A Florida law that was repealed more than a decade ago could have potentially helped prevent the Surfside condominium collapse, according to the state lawmaker whos sponsored the bill.
Former Florida state Rep. Julio Robaina (R) told NBC News that a bill he sponsored in 2008 could have better prepared the Champlain Towers South condominium board by requiring building associations to hire experts to submit reports on the estimated costs of repairs, called a reserve study.
Champlain Towers South had not conducted a professional reserve study since at least 2016, NBC reported.
"If the owners would have had a reserve study, if the board was proactive and had funded its reserves, this never would have happened," Robaina told NBC.
Robaina sponsored the law in 2008, but it was repealed in 2010 after he left office. The former lawmaker pinned the blame on real estate lawyers and property managers who argued the law placed too high of a burden on condo owners.
NBC noted that the lawmaker who sponsored the bill's repeal, state Rep. Gary Aubuchon (R), is a real estate broker and homebuilder.

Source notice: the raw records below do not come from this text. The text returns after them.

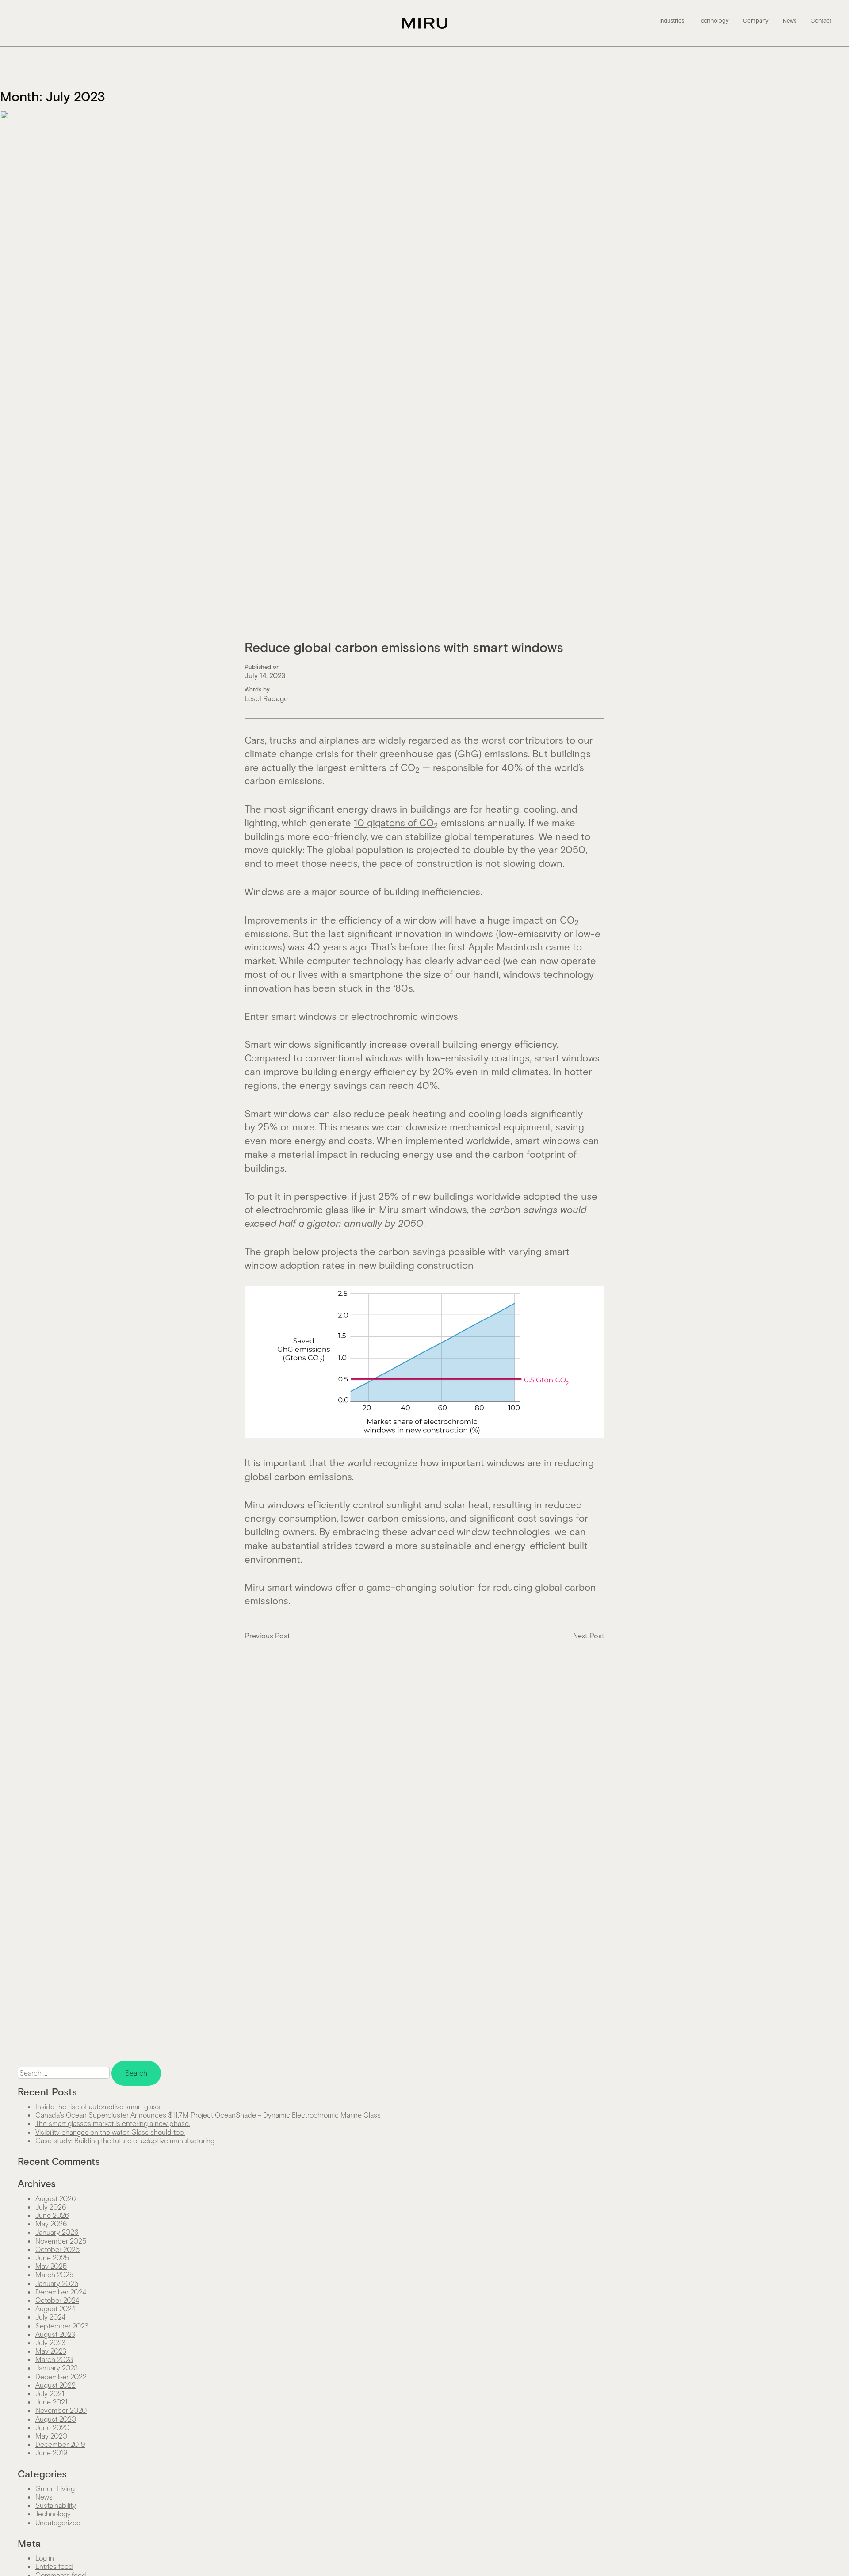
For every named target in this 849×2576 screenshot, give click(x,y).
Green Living (55, 2488)
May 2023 (50, 2351)
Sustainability (55, 2505)
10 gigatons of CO (396, 822)
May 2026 (51, 2223)
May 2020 (51, 2435)
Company (756, 21)
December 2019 (60, 2444)
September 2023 (61, 2325)
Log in (44, 2557)
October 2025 (57, 2249)
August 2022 (55, 2385)
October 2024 (57, 2300)
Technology (713, 21)
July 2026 (50, 2206)
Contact (821, 21)
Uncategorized (58, 2522)
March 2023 (54, 2359)
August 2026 (55, 2198)
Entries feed (54, 2566)
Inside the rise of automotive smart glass (97, 2106)
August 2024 (55, 2308)
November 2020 (61, 2410)
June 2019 (51, 2452)
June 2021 (51, 2401)
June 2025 (52, 2257)
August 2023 (55, 2334)
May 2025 (51, 2266)
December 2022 (61, 2376)
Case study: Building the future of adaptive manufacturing (124, 2140)
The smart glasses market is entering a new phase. (112, 2123)
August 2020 (55, 2419)
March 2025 (54, 2274)
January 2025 (56, 2283)
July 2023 (50, 2342)
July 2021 (50, 2393)
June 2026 (52, 2215)
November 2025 (60, 2240)
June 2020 (52, 2427)
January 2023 (56, 2367)
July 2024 (50, 2317)
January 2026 (57, 2232)
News (789, 21)
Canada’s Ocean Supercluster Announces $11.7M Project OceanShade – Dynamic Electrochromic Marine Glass (208, 2114)
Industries (671, 21)
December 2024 (60, 2291)
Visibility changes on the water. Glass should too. (110, 2132)
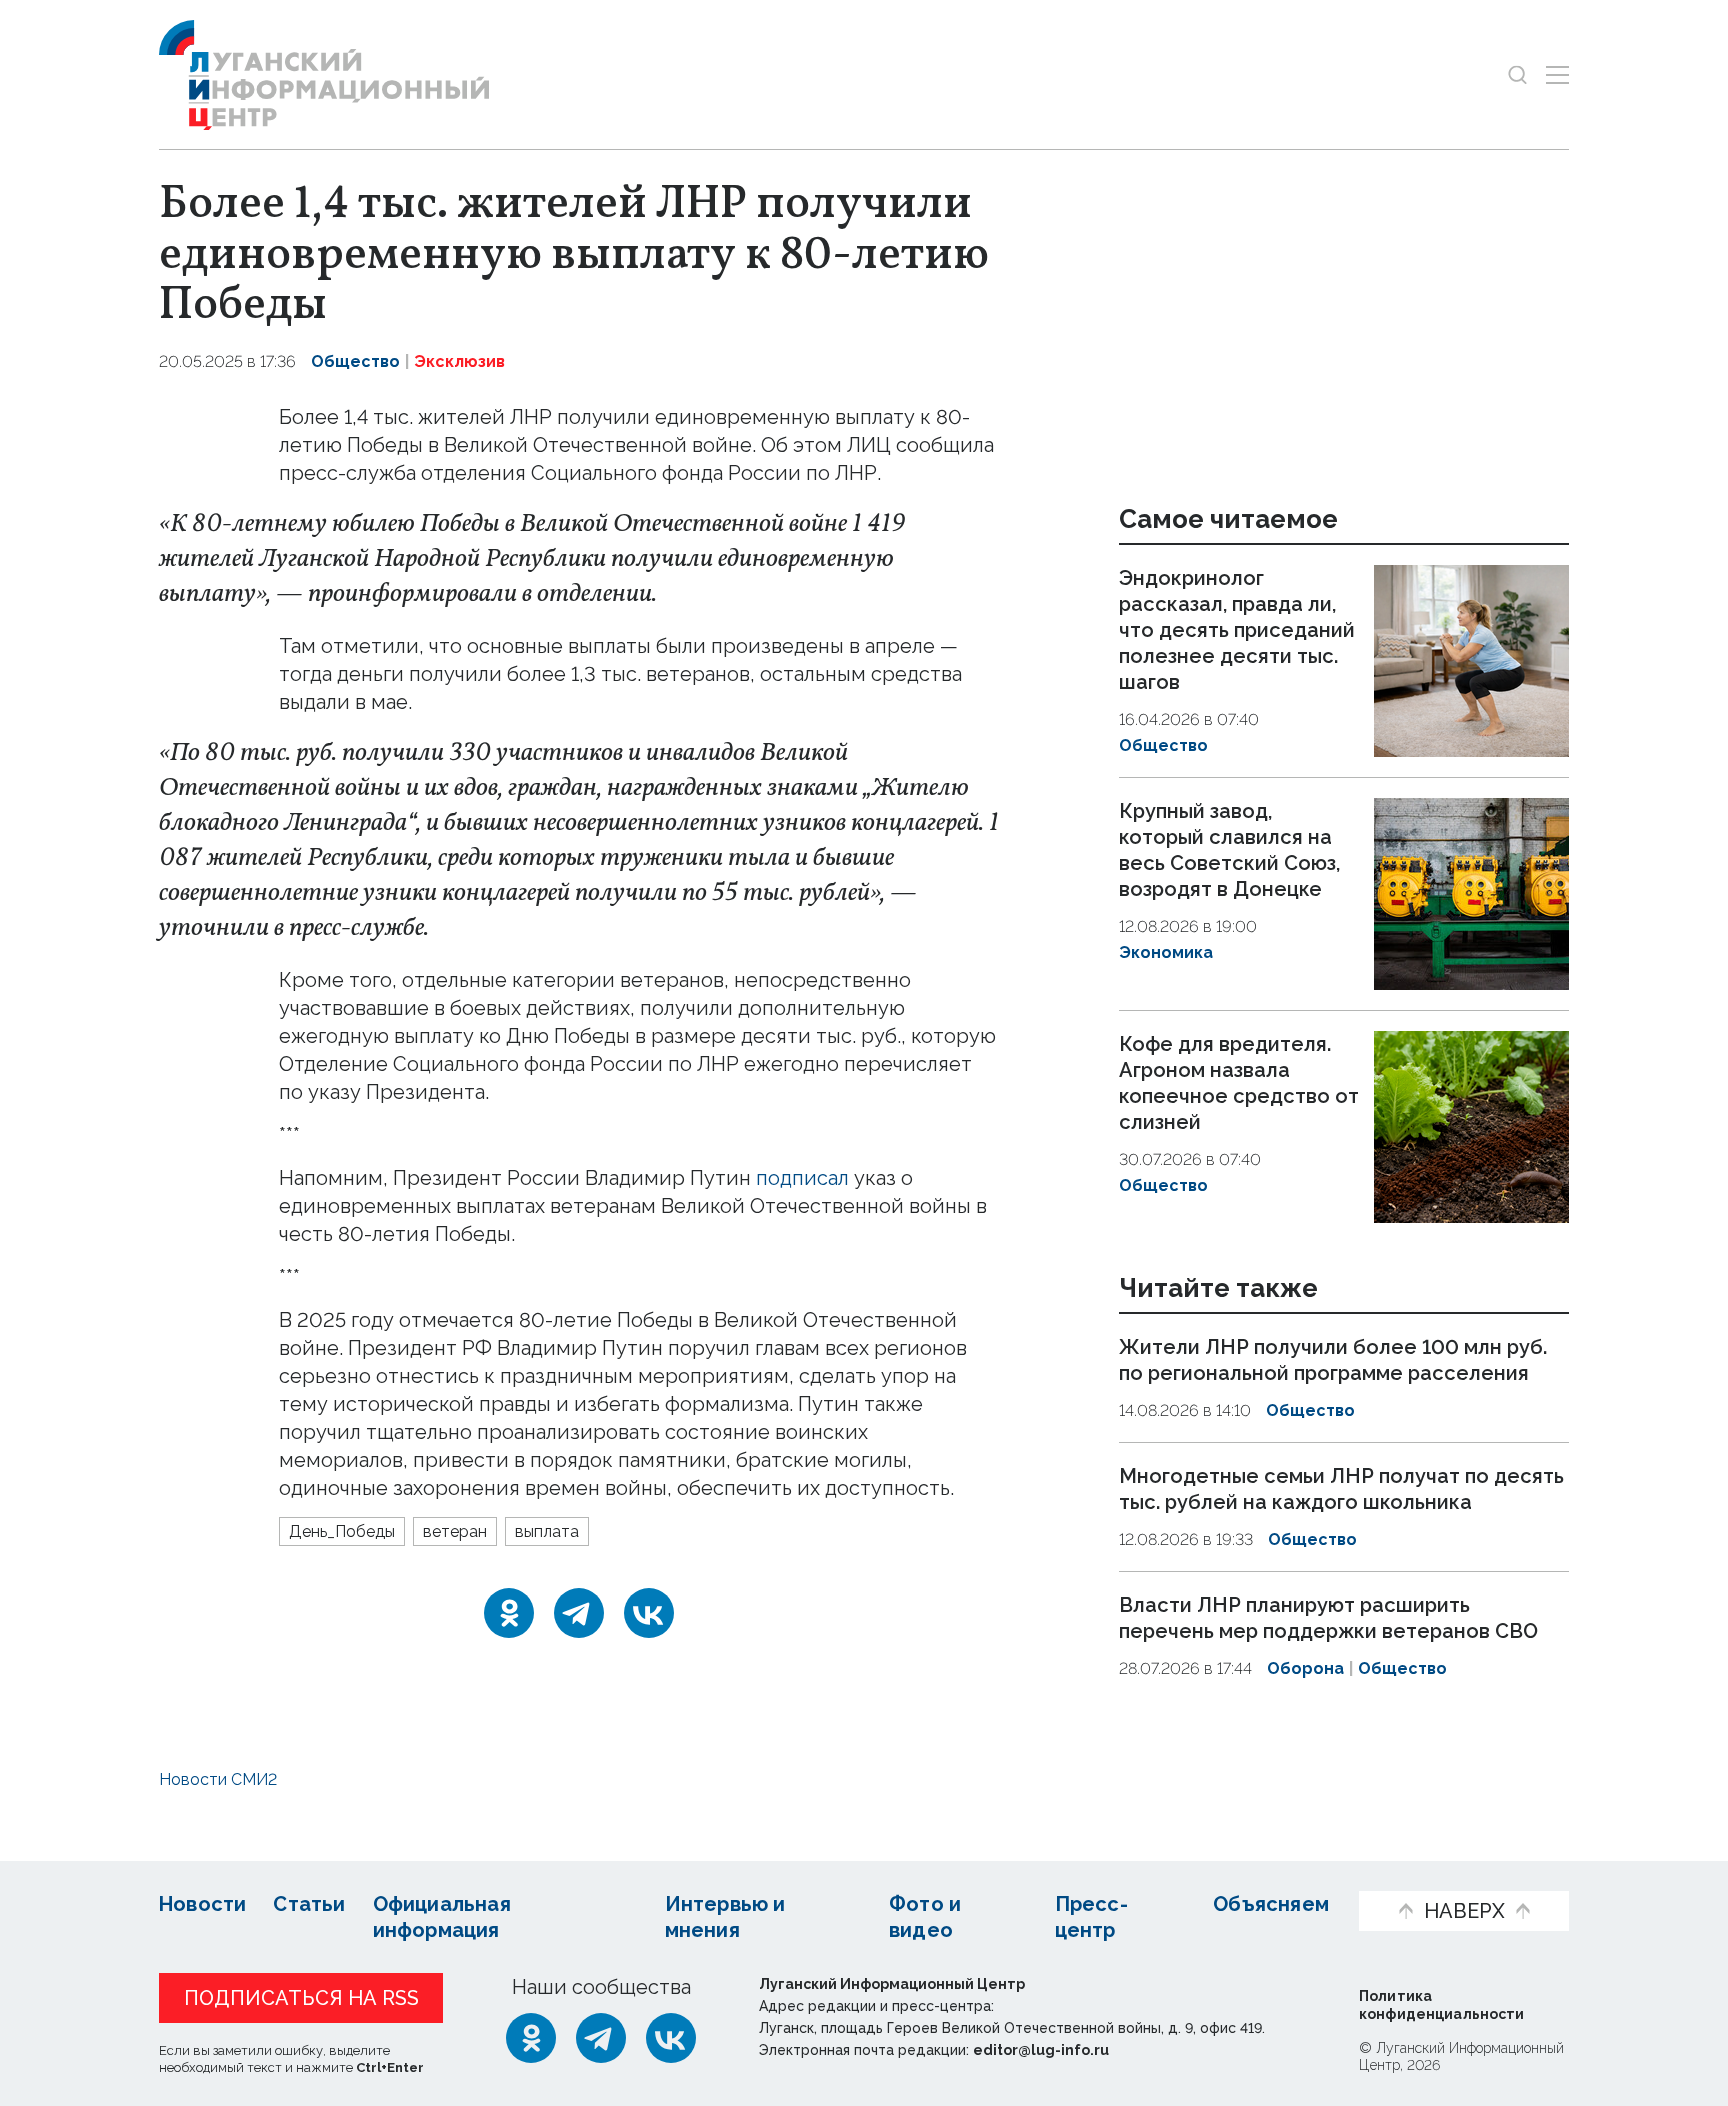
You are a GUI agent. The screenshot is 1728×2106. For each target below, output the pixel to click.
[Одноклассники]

Shortly after the collapse it was reported that an engineering firm had informed the Champlain Towers South board that the cost of repairs had risen to $16.2 million. The condo board president Jean Wodnicki acknowledged in a letter to residents last year that the damage to the building's basement garage had “gotten significantly worse."
Documents later revealed that the condo board had only $777,000 in its reserve funds for future repairs.
According to Robaina, maintaining healthy reserves "is the single most important action that a condominium board needs to take."
As of Thursday, the death toll from the collapse has risen to 64 people. The number of unaccounted people now stands at 76.